*** Data for analysis ***

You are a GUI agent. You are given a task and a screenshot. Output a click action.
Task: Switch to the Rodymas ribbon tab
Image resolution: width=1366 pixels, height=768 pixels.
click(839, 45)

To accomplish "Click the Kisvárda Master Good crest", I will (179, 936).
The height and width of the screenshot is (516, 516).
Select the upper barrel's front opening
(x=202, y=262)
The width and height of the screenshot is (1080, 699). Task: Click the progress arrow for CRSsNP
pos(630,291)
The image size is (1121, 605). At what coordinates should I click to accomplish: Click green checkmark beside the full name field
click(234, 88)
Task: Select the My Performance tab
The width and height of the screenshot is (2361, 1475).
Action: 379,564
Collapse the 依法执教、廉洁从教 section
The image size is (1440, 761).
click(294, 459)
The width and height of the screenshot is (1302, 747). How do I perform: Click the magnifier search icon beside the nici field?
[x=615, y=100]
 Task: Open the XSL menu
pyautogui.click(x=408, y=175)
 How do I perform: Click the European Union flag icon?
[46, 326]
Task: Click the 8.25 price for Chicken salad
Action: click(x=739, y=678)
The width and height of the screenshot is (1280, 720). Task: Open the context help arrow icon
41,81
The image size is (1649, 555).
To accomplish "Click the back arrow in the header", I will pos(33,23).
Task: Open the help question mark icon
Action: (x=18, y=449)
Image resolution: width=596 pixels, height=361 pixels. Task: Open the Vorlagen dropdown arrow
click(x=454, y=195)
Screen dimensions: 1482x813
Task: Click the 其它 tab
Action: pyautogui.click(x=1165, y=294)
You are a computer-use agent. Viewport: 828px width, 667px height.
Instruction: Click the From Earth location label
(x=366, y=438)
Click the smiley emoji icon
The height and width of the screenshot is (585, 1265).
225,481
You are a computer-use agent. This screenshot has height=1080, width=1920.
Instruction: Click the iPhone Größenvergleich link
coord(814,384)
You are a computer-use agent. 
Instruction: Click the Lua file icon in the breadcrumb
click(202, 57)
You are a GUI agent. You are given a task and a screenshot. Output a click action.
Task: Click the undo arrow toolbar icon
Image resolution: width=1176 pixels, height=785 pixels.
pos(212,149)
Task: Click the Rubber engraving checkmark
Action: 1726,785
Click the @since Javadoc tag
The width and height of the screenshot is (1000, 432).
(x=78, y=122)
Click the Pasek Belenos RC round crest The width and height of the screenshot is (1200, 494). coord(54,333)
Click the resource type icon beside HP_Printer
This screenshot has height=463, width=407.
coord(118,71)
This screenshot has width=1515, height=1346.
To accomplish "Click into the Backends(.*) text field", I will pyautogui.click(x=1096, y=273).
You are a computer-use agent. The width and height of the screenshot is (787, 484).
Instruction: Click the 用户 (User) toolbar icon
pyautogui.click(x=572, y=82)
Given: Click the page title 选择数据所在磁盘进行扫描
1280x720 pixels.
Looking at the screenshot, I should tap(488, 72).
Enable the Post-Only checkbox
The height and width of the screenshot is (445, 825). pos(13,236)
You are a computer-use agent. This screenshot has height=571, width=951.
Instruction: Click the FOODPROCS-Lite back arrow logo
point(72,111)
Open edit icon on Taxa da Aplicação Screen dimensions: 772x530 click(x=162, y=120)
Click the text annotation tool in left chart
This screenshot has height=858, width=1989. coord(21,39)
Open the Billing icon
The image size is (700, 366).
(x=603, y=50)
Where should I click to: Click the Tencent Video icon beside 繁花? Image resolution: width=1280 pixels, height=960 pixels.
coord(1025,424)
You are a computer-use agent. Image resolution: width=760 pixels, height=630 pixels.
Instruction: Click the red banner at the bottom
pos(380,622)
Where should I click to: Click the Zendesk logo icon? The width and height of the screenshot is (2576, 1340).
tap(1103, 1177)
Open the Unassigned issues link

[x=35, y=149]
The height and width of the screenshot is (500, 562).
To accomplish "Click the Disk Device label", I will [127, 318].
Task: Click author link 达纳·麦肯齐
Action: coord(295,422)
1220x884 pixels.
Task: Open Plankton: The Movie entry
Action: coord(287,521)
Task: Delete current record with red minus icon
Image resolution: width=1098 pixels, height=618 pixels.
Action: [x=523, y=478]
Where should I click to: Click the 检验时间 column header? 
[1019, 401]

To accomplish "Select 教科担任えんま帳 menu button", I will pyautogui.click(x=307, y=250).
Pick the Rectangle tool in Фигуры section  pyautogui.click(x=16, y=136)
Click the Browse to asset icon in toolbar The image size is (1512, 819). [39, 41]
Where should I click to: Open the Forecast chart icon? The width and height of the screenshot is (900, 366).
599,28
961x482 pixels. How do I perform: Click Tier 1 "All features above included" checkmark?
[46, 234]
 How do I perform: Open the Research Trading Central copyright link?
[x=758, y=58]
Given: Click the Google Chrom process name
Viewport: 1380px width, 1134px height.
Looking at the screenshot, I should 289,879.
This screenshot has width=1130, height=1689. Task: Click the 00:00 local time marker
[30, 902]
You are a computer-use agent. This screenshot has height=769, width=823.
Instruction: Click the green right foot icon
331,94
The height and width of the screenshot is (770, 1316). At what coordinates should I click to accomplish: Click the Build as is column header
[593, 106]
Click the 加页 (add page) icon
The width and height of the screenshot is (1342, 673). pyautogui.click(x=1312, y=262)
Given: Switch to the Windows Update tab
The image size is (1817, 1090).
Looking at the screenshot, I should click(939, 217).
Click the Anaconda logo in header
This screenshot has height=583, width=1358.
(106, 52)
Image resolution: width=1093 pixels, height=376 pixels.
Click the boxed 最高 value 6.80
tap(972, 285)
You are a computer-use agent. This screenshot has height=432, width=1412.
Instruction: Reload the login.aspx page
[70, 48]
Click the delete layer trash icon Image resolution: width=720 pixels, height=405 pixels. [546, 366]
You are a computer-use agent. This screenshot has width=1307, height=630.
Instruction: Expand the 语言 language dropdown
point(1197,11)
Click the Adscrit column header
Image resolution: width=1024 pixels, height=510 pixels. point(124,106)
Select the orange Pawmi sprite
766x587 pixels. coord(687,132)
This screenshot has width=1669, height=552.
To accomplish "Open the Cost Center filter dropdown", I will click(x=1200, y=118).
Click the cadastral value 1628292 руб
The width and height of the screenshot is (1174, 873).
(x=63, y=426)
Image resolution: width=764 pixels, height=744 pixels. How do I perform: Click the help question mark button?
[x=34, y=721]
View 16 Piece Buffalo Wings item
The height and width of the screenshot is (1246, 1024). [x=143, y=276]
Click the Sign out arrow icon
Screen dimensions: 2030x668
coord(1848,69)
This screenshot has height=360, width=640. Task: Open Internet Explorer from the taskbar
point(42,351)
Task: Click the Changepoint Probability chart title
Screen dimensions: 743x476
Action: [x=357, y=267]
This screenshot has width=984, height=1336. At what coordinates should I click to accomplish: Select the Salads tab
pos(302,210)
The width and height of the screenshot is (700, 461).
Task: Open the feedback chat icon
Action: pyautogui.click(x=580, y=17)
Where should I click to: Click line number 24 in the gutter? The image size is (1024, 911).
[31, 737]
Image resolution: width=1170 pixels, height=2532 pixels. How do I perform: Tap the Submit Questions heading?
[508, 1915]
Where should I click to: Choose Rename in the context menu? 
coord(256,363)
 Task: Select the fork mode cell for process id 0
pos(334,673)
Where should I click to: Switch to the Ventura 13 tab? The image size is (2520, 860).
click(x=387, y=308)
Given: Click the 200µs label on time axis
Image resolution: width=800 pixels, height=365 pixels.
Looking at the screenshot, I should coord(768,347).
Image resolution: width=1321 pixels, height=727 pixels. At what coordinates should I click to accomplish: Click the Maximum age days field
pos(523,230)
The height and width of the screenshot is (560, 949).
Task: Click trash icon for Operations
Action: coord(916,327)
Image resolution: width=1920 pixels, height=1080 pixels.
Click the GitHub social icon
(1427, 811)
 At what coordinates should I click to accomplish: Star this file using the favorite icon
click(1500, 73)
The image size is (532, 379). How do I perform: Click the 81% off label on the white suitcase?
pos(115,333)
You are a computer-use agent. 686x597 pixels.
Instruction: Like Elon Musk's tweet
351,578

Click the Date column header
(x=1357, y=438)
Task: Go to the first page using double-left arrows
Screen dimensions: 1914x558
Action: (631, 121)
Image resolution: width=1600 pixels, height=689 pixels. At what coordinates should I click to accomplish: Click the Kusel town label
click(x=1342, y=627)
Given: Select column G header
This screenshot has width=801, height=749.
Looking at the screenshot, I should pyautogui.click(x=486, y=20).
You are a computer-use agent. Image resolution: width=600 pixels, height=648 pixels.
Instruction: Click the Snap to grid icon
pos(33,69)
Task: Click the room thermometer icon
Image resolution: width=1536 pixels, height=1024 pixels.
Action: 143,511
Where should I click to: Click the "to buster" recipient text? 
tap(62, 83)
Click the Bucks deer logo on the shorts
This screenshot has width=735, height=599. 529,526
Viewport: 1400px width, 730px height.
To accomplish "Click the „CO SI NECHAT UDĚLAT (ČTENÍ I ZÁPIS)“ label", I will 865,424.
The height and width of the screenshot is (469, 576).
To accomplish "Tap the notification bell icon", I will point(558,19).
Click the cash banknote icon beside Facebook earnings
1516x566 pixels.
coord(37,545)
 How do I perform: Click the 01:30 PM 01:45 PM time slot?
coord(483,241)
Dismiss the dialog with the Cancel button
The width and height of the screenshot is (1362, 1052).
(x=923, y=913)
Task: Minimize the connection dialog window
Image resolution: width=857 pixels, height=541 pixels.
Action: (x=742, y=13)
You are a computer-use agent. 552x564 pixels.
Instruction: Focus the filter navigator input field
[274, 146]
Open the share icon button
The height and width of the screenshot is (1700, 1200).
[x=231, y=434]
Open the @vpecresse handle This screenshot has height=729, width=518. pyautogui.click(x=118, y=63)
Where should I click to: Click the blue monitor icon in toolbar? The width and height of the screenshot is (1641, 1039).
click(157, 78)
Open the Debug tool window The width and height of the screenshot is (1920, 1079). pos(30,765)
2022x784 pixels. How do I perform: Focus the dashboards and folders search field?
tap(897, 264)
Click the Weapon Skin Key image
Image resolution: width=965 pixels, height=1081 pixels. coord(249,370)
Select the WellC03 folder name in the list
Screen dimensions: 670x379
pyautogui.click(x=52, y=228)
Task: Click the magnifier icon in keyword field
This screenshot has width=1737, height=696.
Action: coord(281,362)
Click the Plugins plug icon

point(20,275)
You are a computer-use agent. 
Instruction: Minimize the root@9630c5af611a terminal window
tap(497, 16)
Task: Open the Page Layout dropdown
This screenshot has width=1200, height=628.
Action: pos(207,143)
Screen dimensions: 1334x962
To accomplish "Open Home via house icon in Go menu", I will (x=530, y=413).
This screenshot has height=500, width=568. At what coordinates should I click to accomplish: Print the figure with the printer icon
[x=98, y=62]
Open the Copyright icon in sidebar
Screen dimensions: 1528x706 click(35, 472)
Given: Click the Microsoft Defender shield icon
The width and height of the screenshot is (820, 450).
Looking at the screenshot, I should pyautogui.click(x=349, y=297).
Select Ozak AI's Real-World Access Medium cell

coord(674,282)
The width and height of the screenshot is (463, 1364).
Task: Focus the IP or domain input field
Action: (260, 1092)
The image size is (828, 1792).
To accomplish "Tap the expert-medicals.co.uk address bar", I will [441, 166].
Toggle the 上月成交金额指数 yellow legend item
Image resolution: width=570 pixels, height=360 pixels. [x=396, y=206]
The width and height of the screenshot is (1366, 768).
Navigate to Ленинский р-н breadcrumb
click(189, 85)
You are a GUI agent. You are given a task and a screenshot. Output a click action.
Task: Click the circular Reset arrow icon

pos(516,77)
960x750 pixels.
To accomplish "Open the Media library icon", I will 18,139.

***

_Work instructions:_
Could you restate, word for word, the lines above from the one with "This screenshot has width=1737, height=696." to the one with "Screen dimensions: 1334x962", both included?

_Answer for the task:_
This screenshot has width=1737, height=696.
Action: coord(281,362)
Click the Plugins plug icon

point(20,275)
You are a computer-use agent. 
Instruction: Minimize the root@9630c5af611a terminal window
tap(497, 16)
Task: Open the Page Layout dropdown
This screenshot has width=1200, height=628.
Action: pos(207,143)
Screen dimensions: 1334x962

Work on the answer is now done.